Книга Неутолимая любознательность - Ричард Докинз
Шрифт:
Интервал:
Закладка:
Но я продолжал твердо верить в некоего неопределенного создателя, в существовании которого был убежден почти исключительно потому, что на меня производили огромное впечатление красота живой природы и ее кажущийся творческий замысел, а из этого я (как и многие другие) делал ложный вывод, что этот творческий замысел требует существования творца. Мне неловко признаться, что на том этапе я еще не додумался до содержащейся в этом рассуждении явной логической ошибки, которая состоит в том, что если объяснять существование Вселенной замыслом творца, то существование самого творца пришлось бы тоже объяснять чьим-то замыслом. А если мы позволяем себе считать, что самого творца никто не сотворил, то почему бы не применить ту же логику к его предполагаемому творению, тем самым, так сказать, исключив лишнее звено? Как бы там ни было, Дарвин предложил великолепную альтернативу объяснению свойств живой природы замыслом творца, и теперь мы знаем, что он был прав. Огромное преимущество дарвиновского объяснения состоит в том, что оно позволяет понять, как из простых исходных форм путем медленных, постепенных изменений возникла та поразительная сложность, которой отличаются все живые организмы.

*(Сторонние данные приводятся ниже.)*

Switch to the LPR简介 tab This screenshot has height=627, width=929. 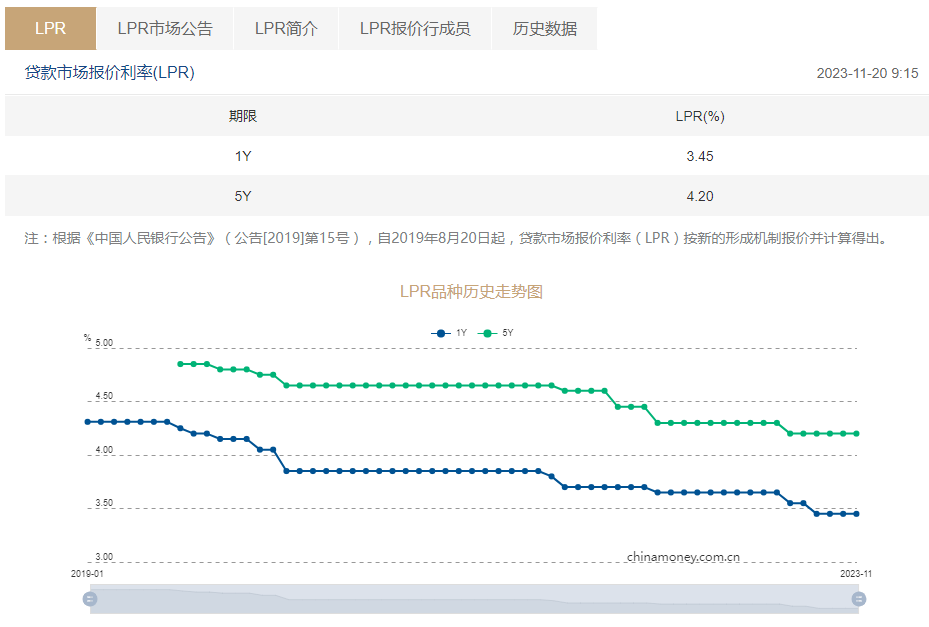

Но в то время логика “все вокруг так красиво, что не могло возникнуть без творца” казалась мне вполне убедительной. Эту веру во мне укрепил не кто иной, как Элвис Пресли, перед которым я просто преклонялся, подобно большинству моих друзей. Я покупал его пластинки, как только они выходили: Heartbreak Hotel, Hound Dog, Blue Moon, All Shook Up, Don’t be Cruel, Baby I Don’t Care и многие другие. Звучание пластинок Элвиса бесповоротно (эта ассоциация теперь представляется мне исключительно уместной) связано в моей памяти с отдающим серой запахом мази, которую многие из нас использовали для борьбы с подростковыми прыщами. Однажды на каникулах я поставил себя в неловкое положение: думая, что я дома один, и не зная, что меня слышит отец, я громко распевал песню “Синие замшевые туфли”: “Вали меня в грязь, / Топчи мне лицо, / Плюй на меня / И зови подлецом…” Если петь эту песню, подражая Элвису, нужно выкрикивать ее слова с некоторой злобой, как сегодня исполняют рэп, и мне пришлось глупейшим образом оправдываться, чтобы убедить моего отца, что со мной не случилось никакого припадка и что синдромом Туретта я не страдаю.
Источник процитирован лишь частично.